Il suo sguardo era sconcertato.

«Lui chi? Sam, chi ti picchia?» Mi  chiese abbassandosi al mio livello come se stesse parlando con un bambino.

«Ho sonno, posso venire da te?» I miei occhi si illuminarono alle mie parole. Non mi resi bene conto di quello che stava accadendo; mi lasciai semplicemente prendere le mani dal ragazzo biondaccio che avevo di fronte per tirarmi su e incollare i miei arti al suo collo, mentre ci dirigevamo verso la sua abitazione.

Lasciai il suo fianco, quando trovai confortevole il suo letto coperto da un piumone. Mi accovacciai portando le mani sotto il viso e chiusi gli occhi.

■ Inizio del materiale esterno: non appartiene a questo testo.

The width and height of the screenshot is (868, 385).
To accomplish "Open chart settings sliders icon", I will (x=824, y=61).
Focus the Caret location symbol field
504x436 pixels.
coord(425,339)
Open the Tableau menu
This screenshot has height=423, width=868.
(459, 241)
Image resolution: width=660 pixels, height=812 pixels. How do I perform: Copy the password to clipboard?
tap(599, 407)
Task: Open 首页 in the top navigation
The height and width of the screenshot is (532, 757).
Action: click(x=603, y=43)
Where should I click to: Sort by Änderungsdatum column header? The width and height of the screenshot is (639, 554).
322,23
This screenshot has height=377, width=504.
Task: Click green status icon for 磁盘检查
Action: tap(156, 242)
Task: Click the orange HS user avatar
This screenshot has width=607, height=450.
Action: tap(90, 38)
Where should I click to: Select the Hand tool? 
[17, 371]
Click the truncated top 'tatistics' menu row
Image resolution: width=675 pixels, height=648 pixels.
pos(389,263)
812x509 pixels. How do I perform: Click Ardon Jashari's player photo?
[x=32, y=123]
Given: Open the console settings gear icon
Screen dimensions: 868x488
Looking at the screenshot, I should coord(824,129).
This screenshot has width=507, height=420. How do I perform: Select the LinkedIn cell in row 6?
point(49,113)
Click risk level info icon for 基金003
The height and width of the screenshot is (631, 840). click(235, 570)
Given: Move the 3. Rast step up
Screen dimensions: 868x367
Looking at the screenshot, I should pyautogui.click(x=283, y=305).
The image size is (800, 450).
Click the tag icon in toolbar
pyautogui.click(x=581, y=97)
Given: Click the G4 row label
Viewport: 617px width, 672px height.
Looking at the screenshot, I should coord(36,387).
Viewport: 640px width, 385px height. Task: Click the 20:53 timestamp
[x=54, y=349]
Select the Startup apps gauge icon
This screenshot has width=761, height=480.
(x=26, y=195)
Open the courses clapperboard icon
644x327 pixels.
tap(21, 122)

«Sono stanca.» Mormorai mentre sentii il calore della sua figura affiancarsi alla mia sul materasso. 

«Tra poco dormirai.» Disse, portando le sue mani sulle mie scarpe, sfilandole.

La sua voce era così profonda, calda, dolce. Si prendeva cura di me come fossi un cucciolo.

Slacciò entrambi i lacci delle mie calzature e le lasciò in terra, sistemò una coperta sopra di me e si incamminò verso la porta, pronto per spengere la luce e lasciarmi lì da sola. Ma io non volevo quello, non con la mente poco lucida che mi trovavo in quel momento.

«No, aspetta. Rimani qui con me.» Lo fermai, estraendo un braccio dal tessuto che mi ricopriva tutta. «Raccontami qualcosa.» Sorrisi quando si incamminò verso il letto.

Si sedette accanto a me e io tirai su il mio busto per poggiarmi contro il muro. Bagnò le labbra con la lingua mentre trovava le parole giuste per parlare. Lo scrutai in ogni suo movimento.

«Sam, chi è che ti fa del male?» Chiese, spostando il suo sguardo incentrato su di me per sapere la risposta.

«Sai, ricordo ancora la prima volta che mi ubriacai» Cambiai totalmente discorso, abbassando lo sguardo. «O almeno, che provai gli stessi sintomi. Sai, giramento di testa, risata continua.» Risi.